Mariam*, elle, a cherché partout son mari de 58 ans, arrêté il y a trois ans alors qu'il se rendait au marché de leur village, dans le Nord-Ouest. D'après la gendarmerie, il aurait été "transféré" dans la capitale, Ouagadougou. Cette vendeuse de lait a parcouru plus de 200 kilomètres en bus jusqu'à la prison de haute sécurité (PHS), où sont détenus la plupart des présumés terroristes dans l'attente d'un jugement, puis à la maison d'arrêt de Ouagadougou. A chaque fois, elle a montré aux gardes la photo de son époux, fouillé les listes. En vain.
La justice débordée
Les suspects interpellés dans le cadre des opérations antiterroristes n'ont pas toujours accès à un téléphone pour prévenir leurs familles. Et faute de moyens, les détenus ont rarement un avocat. Selon plusieurs sources, certains sont derrière les barreaux depuis plusieurs années sans pouvoir joindre leurs proches.
Tant qu'elle n'aura pas vu le corps de son mari, Nafisatou veut croire qu'il "vit toujours, quelque part". Les dernières informations qu'elle a glanées datent de 2019, trois mois après l'arrestation. Un codétenu qui partageait la même cellule que son époux lui a rapporté, une fois libéré, avoir "vu les gendarmes l'emmener avec eux une nuit". Sa hantise ? L'exécution sommaire.
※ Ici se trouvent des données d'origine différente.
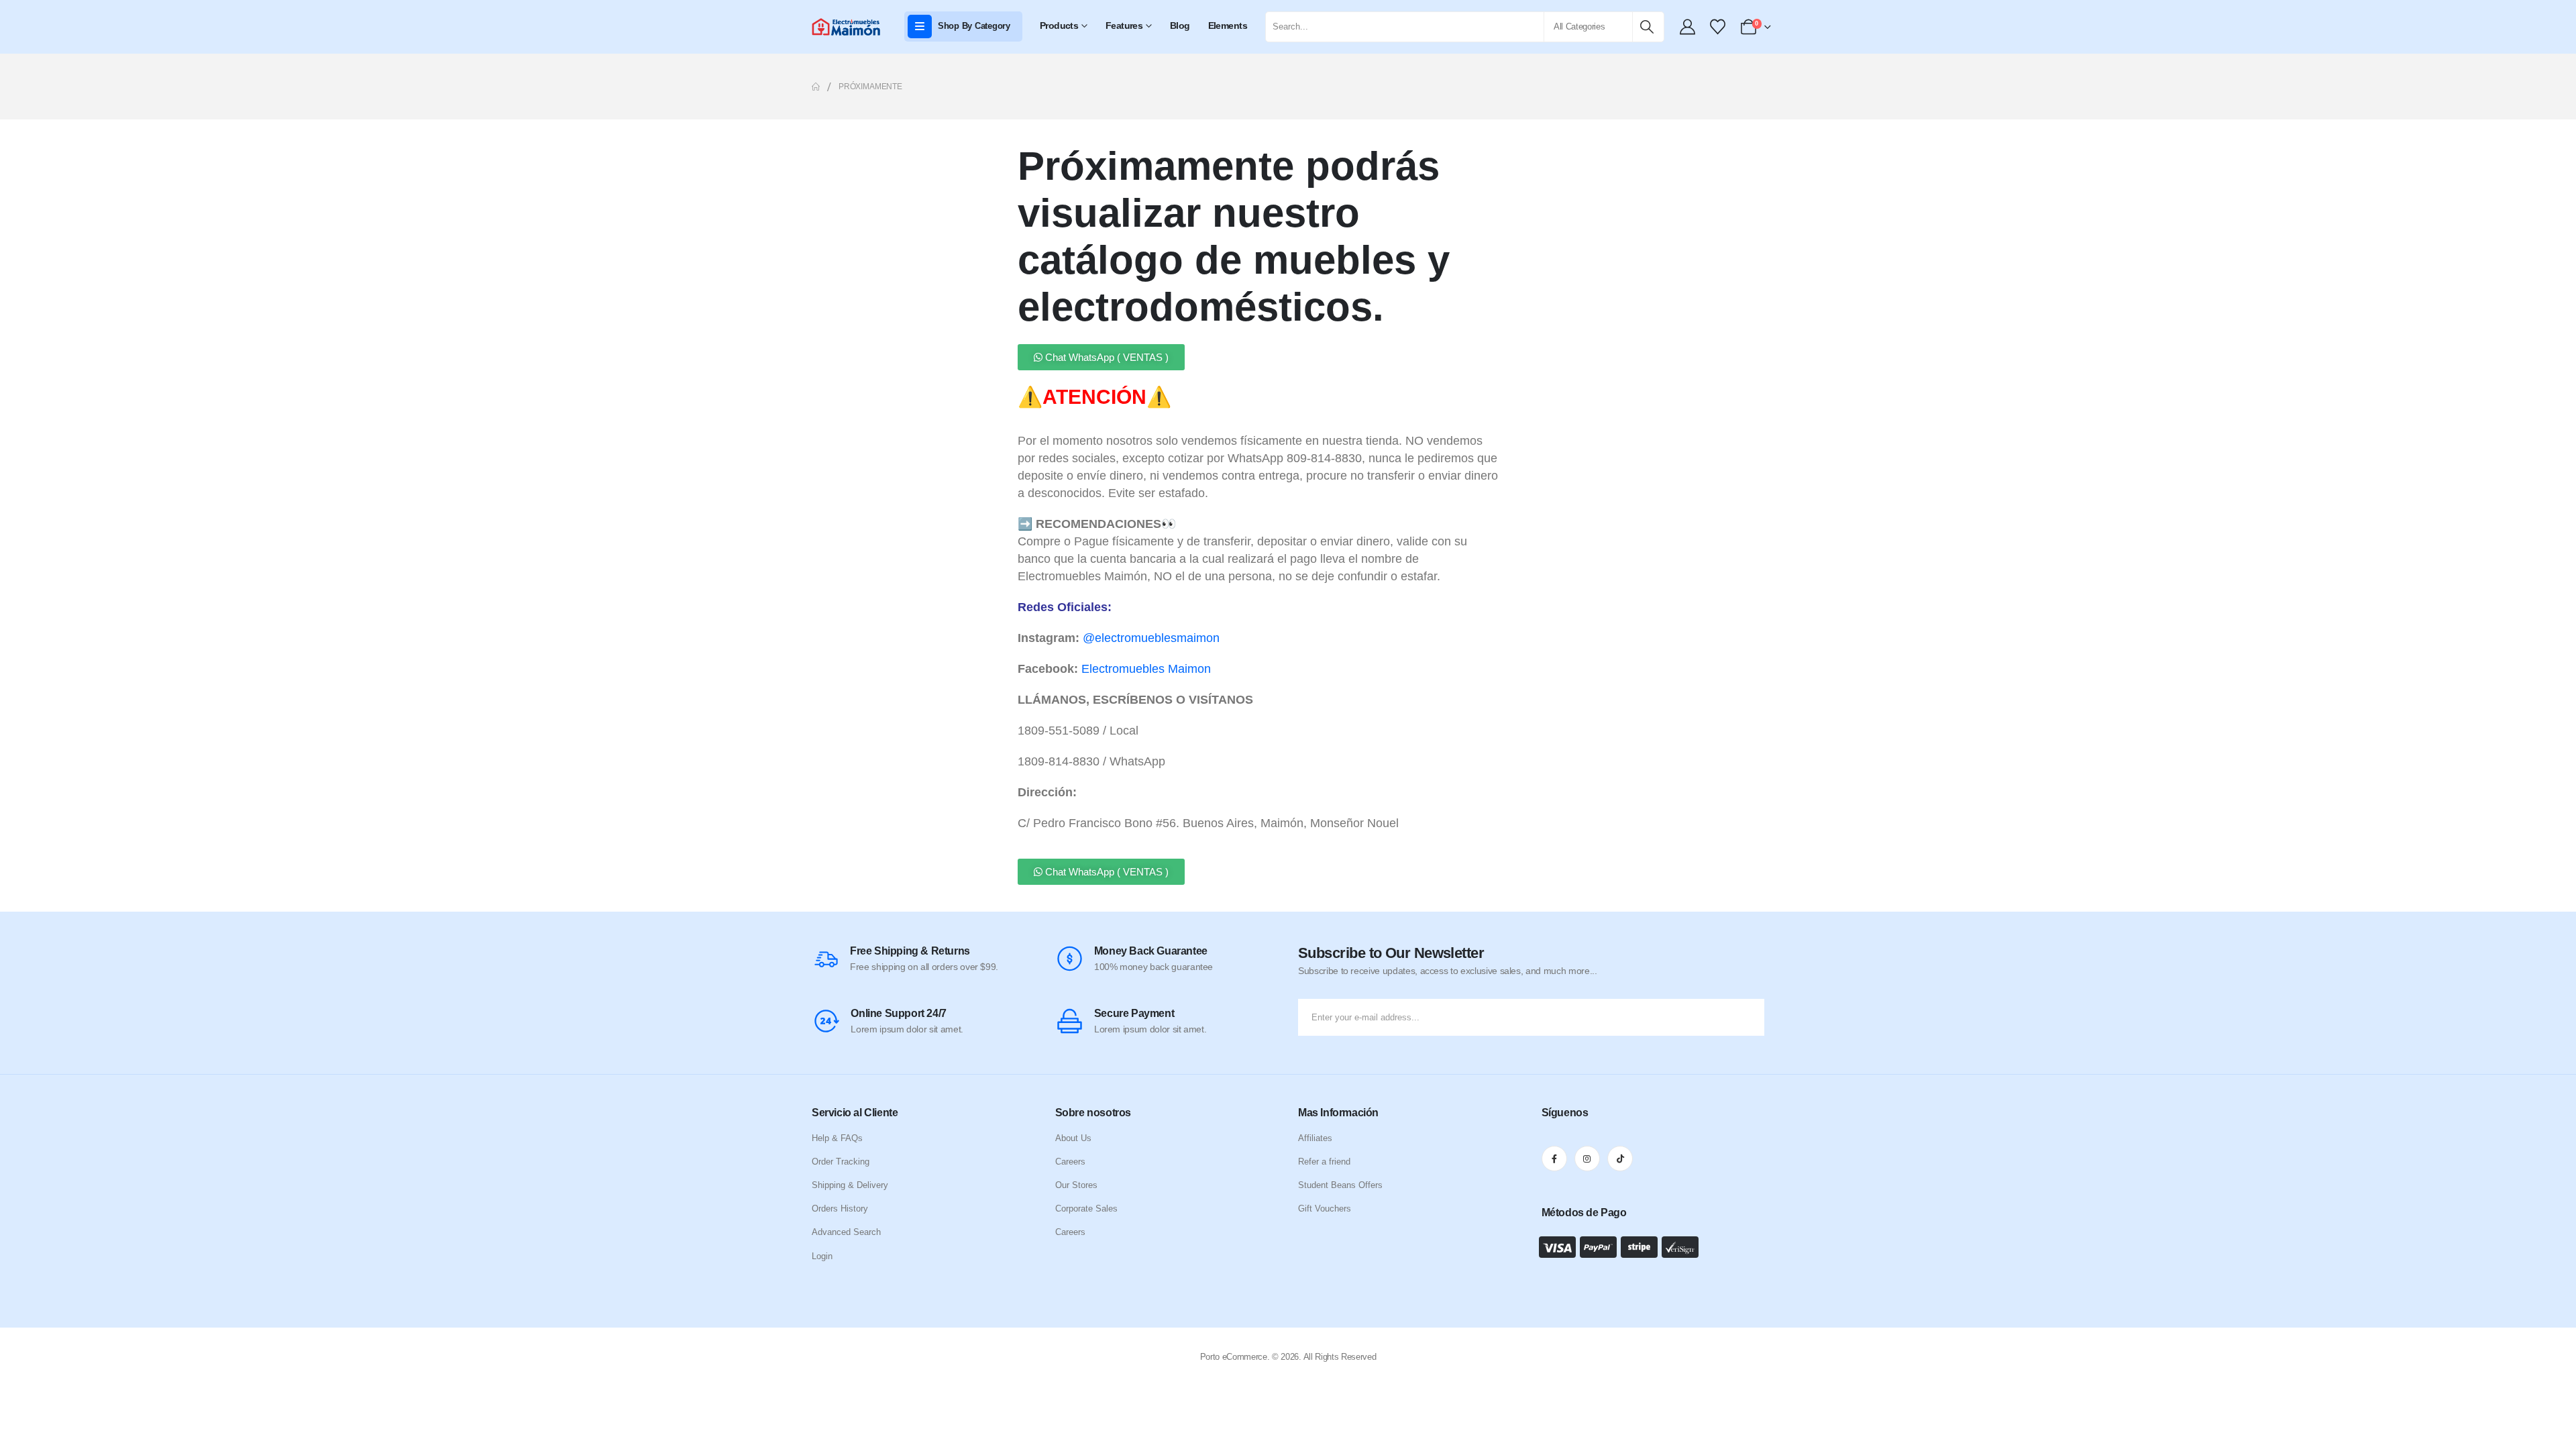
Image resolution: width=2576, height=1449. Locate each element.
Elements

Depuis 2015, l'ONG Human Rights Watch a documenté plus de 700 cas de personnes assassinées par des membres présumés des forces de l'ordre. Souvent, les corps sont abandonnés le long des routes, dans des champs ou enterrés dans des fosses communes.
Ces exactions, auxquelles sont confrontés d'autres pays sahéliens en proie au terrorisme, traduisent un double mal : d'une part, le manque de contrôle interne au sein des armées, d'autre part les défaillances de la chaîne pénale dans son ensemble, qui manque d'effectifs et de moyens. Certains individus sont visés pour leur seule appartenance communautaire ou leurs liens supposés avec des djihadistes, sans égard pour la présomption d'innocence.
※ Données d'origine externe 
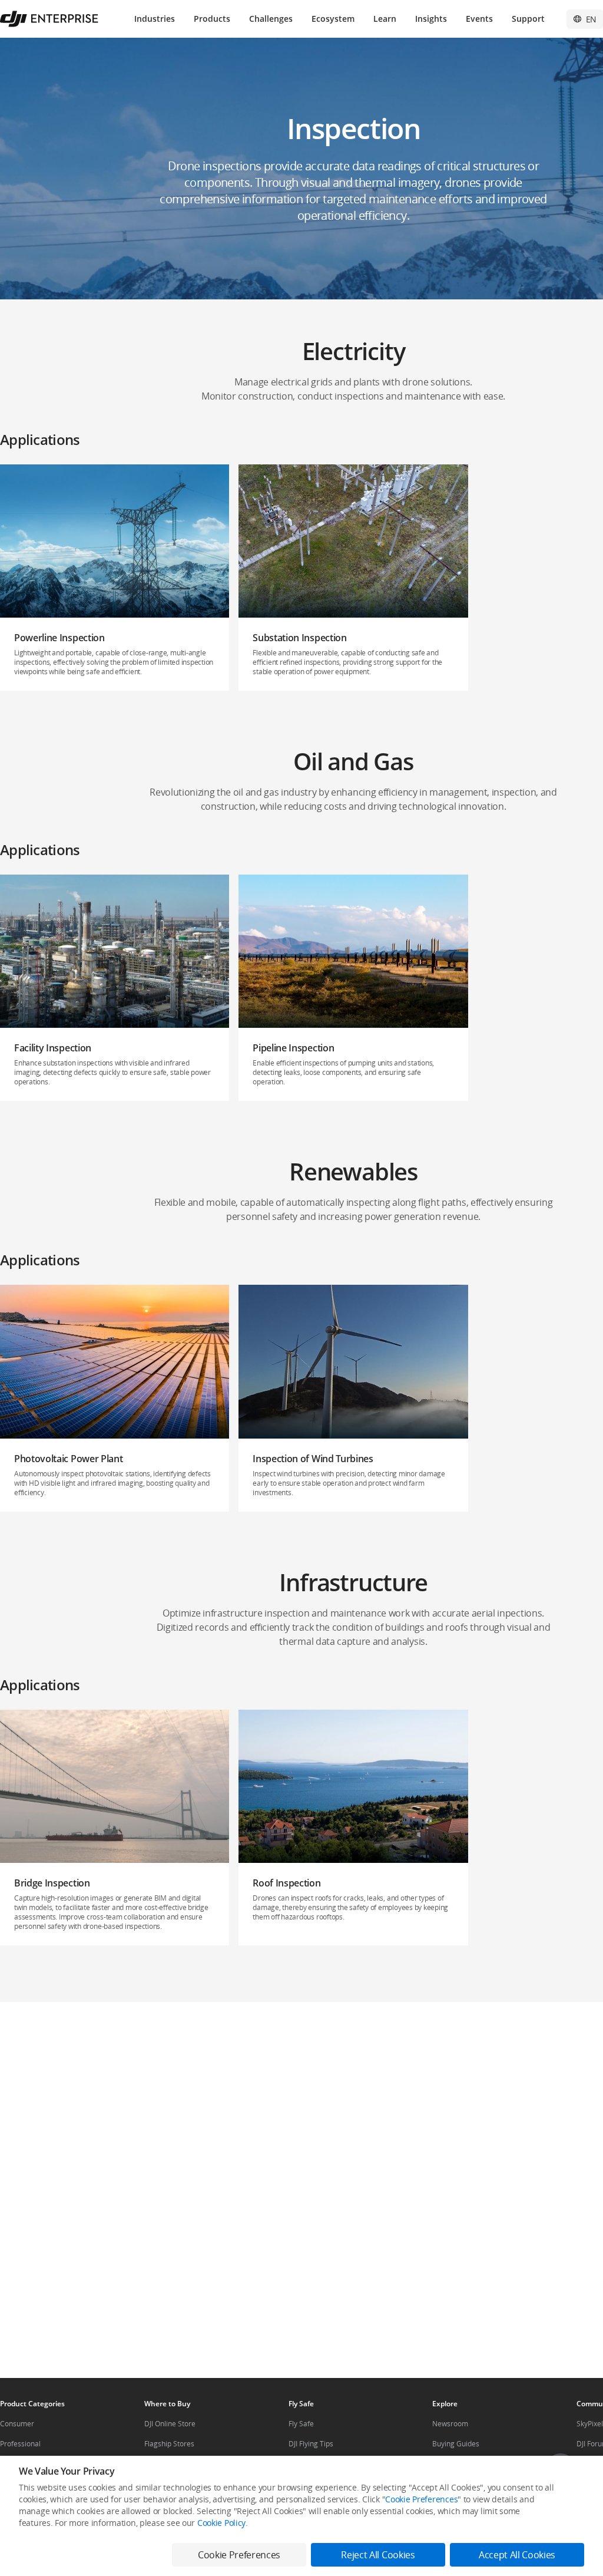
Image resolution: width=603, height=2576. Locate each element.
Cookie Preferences (421, 2499)
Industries (154, 18)
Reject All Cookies (378, 2554)
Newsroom (450, 2424)
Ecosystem (333, 18)
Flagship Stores (169, 2444)
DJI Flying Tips (311, 2444)
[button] (114, 577)
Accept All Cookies (517, 2554)
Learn (384, 18)
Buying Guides (455, 2444)
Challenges (271, 18)
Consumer (17, 2424)
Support (528, 18)
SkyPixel (590, 2424)
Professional (20, 2444)
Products (212, 18)
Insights (431, 18)
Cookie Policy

"Bien souvent, des personnes sont accusées de complicité avec les terroristes sur la simple base de suspicions ou de dénonciations", déplore un avocat sous couvert de l'anonymat, qui constate que les dossiers sont souvent "vides".
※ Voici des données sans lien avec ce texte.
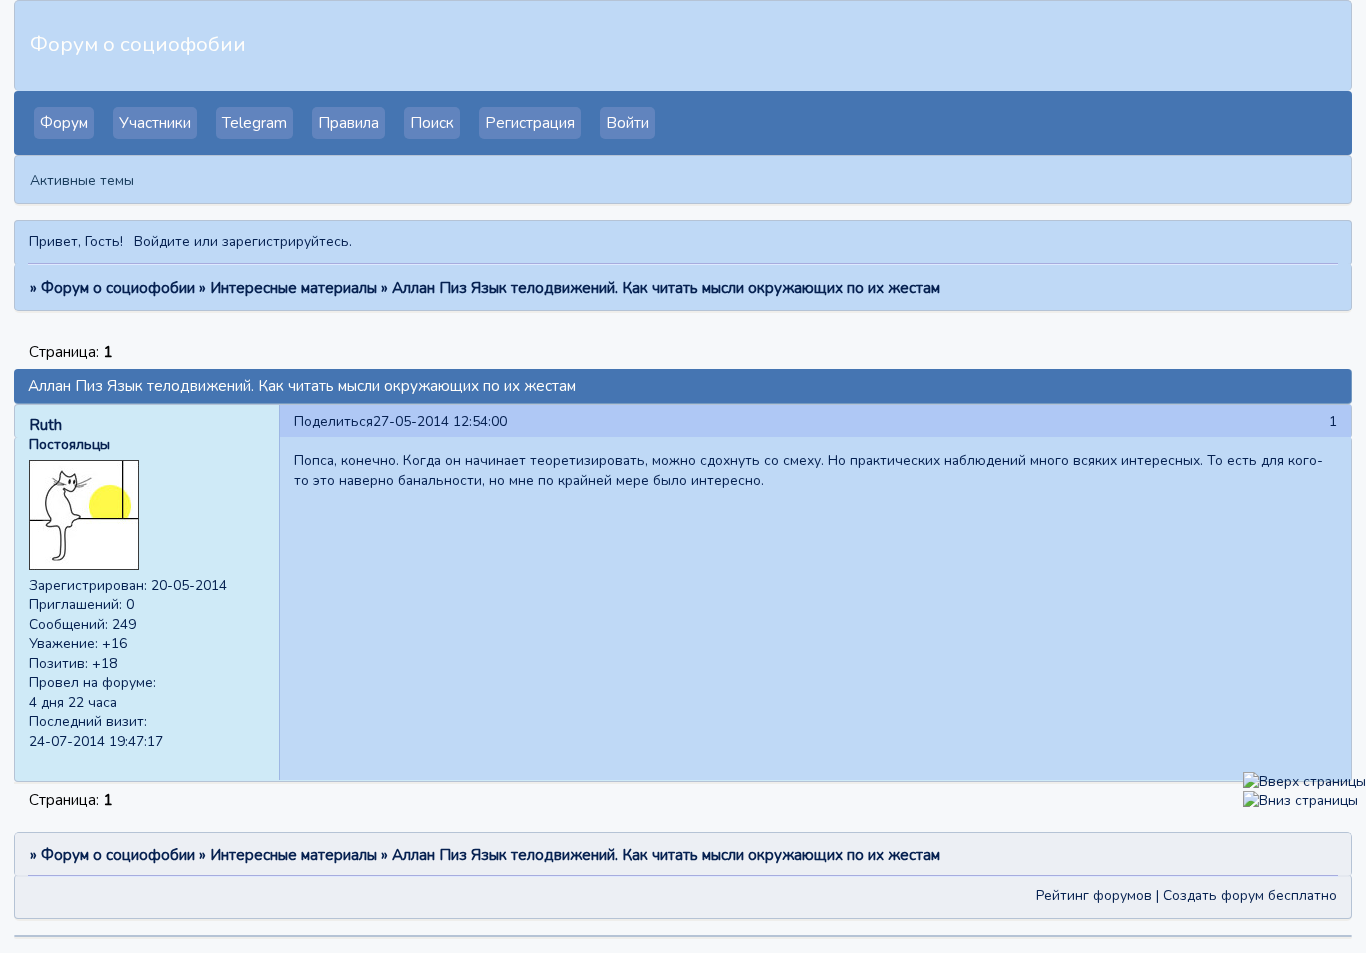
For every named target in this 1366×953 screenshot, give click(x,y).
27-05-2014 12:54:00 (440, 421)
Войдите (162, 241)
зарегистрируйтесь (285, 241)
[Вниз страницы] (1300, 800)
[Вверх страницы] (1304, 781)
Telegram (254, 123)
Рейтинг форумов (1094, 895)
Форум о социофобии (118, 288)
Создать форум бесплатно (1250, 895)
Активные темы (82, 180)
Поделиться (333, 421)
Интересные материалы (293, 288)
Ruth (45, 425)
Sur les bureaux des quatre juges d'instruction du pôle antiterroriste, crée en 2017, les piles grossissent jour après jour. Sans accès au terrain - pour raisons de sécurité -, les enquêtes piétinent. En attendant, les fantômes s'accumulent et avec la détresse des familles s'installe le sentiment d'impunité . "De nombreux jeunes ont rejoint les groupes armés après avoir passé des années en prison, sans procès, ou vu leurs parents se faire tuer par l'armée", alerte un ressortissant de la ville de Djibo, au nord. Un cercle vicieux face auquel la junte, au pouvoir depuis le coup d'Etat du 24 janvier, semble de plus en plus impuissante.